Layne Kramer and the Kramer Family Irrevocable Grant Trust assert in the complaint, which was filed last week in Los Angeles, that Allianz Life Insurance Co. of North America should have given Kramer more detailed information after her former advisor, David Neuman, was convicted of embezzling benefit payments from another client.

Allianz Life declined to comment on the suit.

Counsel have not yet appeared for Neuman, and he could not be reached for comment.

The plaintiff: The father of Layne Kramer, the plaintiff, died in 2012, according to the complaint.

Kramer helped her mother move to an assisted living facility in Thousand Oaks, California, then looked for an advisor to help apply for Veterans Affairs benefits and other benefits for her mother.
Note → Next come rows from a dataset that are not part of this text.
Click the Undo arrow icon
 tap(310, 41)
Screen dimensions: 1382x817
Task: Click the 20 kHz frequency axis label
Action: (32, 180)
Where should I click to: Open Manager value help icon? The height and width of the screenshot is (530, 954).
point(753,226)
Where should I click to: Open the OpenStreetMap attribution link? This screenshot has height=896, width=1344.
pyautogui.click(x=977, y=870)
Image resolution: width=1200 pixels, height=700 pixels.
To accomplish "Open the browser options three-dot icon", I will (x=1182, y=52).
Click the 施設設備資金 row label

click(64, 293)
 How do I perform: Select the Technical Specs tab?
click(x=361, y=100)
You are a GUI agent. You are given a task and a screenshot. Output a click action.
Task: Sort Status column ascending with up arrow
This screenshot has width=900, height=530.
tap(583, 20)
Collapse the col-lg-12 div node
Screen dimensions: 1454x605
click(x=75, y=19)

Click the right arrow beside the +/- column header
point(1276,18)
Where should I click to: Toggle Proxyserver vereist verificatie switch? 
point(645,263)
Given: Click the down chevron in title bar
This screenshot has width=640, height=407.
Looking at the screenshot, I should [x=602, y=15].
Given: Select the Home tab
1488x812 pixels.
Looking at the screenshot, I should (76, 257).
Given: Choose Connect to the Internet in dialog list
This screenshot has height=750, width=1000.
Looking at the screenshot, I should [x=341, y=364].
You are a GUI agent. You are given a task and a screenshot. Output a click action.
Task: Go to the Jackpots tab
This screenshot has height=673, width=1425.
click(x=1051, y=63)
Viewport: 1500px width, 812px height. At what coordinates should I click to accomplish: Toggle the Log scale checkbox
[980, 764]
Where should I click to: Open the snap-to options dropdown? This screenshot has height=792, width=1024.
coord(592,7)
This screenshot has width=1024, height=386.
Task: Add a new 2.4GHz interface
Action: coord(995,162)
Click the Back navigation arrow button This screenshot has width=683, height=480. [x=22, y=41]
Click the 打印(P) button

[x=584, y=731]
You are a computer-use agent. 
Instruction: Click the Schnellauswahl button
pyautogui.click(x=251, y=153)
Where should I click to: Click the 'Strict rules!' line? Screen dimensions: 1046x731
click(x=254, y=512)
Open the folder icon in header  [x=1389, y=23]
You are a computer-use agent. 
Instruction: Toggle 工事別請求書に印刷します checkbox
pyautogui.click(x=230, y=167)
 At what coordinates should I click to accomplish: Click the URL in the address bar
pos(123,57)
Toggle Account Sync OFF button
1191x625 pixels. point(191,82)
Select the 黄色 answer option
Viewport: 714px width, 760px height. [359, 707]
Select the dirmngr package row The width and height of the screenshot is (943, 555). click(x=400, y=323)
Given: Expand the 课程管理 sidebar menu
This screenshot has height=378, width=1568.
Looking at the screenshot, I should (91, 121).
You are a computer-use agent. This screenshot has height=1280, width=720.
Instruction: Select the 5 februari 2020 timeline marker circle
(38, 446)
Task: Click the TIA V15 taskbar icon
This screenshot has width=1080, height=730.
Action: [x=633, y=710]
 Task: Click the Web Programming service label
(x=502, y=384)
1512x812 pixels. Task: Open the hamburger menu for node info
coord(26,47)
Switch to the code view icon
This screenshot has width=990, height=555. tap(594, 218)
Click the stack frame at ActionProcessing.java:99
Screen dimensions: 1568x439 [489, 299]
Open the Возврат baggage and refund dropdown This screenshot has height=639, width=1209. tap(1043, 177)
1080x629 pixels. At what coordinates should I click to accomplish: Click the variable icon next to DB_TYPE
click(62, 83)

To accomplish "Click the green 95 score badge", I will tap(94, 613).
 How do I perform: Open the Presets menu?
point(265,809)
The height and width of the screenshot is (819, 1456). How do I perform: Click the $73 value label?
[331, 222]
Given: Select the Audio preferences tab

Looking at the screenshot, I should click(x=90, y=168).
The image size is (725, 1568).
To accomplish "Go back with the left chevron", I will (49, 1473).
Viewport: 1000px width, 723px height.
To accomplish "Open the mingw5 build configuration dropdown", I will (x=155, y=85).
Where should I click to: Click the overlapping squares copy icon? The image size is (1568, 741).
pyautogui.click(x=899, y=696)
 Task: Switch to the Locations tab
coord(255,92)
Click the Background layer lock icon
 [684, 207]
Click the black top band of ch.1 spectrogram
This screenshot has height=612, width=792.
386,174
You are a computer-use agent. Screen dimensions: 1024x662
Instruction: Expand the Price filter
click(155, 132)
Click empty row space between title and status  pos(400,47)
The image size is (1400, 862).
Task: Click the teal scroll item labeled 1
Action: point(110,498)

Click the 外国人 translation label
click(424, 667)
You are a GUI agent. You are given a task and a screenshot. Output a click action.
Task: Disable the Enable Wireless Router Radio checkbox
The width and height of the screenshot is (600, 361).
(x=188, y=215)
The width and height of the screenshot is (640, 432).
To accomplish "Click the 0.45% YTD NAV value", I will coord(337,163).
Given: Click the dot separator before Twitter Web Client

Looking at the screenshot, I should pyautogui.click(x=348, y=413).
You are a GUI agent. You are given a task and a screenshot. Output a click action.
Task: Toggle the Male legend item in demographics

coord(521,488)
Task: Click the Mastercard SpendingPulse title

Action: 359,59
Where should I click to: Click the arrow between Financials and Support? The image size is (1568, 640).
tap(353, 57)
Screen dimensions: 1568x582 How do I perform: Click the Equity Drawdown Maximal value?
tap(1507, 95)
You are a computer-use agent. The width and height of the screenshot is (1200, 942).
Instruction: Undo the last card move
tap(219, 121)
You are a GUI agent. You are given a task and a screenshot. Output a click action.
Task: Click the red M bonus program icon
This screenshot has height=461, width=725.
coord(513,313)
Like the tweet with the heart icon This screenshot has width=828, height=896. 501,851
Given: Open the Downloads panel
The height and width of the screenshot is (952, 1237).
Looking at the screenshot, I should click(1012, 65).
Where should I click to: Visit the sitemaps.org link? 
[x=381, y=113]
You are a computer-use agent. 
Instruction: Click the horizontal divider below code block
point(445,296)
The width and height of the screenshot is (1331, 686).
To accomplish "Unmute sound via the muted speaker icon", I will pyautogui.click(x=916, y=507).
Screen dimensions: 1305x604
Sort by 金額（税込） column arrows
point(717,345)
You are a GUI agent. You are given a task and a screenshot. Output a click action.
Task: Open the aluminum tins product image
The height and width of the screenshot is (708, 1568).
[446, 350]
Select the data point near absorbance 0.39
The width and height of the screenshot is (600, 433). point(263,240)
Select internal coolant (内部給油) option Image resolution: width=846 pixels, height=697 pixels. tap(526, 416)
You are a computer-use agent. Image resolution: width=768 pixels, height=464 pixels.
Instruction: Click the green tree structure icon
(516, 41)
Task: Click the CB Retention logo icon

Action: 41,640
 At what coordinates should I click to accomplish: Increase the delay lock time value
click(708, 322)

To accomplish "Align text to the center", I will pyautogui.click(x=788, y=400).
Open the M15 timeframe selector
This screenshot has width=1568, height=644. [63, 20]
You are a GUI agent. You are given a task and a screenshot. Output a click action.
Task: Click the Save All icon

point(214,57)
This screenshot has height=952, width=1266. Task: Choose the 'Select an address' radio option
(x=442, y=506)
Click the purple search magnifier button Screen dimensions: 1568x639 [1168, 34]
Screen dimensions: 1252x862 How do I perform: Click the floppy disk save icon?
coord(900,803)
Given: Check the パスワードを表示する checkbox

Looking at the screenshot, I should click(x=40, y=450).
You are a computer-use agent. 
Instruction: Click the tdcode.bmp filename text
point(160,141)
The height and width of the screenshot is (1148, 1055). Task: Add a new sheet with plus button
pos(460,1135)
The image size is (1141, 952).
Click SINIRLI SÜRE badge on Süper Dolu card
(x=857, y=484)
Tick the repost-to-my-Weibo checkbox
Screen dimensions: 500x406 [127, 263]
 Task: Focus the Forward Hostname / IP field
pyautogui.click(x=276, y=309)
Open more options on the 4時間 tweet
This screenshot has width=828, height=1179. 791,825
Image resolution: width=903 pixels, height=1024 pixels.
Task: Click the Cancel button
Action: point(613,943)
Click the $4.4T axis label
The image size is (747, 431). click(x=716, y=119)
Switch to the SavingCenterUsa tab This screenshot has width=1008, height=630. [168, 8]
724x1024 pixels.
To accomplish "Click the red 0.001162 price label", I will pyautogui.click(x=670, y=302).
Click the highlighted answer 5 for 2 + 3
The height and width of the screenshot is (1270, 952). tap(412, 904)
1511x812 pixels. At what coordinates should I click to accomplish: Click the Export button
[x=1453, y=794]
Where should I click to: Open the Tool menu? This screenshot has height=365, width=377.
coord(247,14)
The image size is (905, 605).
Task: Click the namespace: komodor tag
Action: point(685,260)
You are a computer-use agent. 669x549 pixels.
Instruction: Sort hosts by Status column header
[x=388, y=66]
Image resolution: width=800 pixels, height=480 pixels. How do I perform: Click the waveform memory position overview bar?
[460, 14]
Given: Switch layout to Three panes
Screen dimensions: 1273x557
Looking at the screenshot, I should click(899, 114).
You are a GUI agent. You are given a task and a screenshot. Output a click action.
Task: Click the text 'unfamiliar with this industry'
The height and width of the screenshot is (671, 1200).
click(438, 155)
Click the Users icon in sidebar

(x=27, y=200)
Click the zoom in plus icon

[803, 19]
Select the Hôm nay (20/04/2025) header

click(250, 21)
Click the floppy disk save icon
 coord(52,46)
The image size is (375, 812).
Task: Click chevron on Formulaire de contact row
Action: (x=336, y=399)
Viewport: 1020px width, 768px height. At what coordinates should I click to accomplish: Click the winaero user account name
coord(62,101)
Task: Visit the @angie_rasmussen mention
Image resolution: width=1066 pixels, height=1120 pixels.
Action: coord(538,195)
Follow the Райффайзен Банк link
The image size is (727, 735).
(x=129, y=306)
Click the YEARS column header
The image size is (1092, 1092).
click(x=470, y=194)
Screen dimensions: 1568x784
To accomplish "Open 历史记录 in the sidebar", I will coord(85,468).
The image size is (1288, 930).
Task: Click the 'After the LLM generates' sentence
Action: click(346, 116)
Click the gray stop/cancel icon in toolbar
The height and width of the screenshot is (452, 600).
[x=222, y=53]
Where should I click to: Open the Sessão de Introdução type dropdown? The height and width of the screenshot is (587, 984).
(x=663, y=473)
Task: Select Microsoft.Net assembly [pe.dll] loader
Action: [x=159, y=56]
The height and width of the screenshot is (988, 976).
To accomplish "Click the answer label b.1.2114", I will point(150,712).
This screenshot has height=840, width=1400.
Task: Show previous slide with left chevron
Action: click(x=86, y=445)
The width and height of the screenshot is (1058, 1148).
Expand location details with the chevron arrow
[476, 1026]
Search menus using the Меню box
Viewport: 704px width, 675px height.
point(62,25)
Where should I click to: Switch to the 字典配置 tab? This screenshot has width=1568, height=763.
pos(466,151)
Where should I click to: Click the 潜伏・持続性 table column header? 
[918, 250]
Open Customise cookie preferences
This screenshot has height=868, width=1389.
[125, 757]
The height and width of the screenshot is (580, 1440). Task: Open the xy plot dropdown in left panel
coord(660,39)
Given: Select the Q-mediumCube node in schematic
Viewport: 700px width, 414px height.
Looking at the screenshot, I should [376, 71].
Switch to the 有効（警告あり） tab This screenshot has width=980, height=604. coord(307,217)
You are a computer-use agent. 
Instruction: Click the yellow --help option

The advisor helped Kramer apply for the VA benefits, set up a trust and bank account for the trust, and buy non-variable indexed annuities.

The allegations: Kramer asserts that the annuities Neuman sold her were unsuitable because they tied up assets she needed for her mother’s care.

The advisor was convicted of embezzling from a client in 2018 and had his California insurance producer’s license revoked around that time.

“After Neuman’s license revocation, Allianz assigned another agent to plaintiff’s account, but did not advise her of Neuman’s conviction, nor did they notify plaintiff of the reasons for terminating Neuman’s appointment with Allianz,” Kramer told the court.

Neuman maintained a relationship with Kramer and, in 2020, he encouraged to her to add him as a trustee for the trust. Neuman then changed the trust’s mailing address to his own home address and had Allianz Life send him about $330,000 of Kramer’s annuity assets, according to the complaint.

Kramer argued that Allianz Life should have investigated Neuman’s request for an address change and his move to have the payments go to his own home address.

Kramer is asking the court for statutory damages, economic damages, punitive damages, attorneys’ fees and other relief.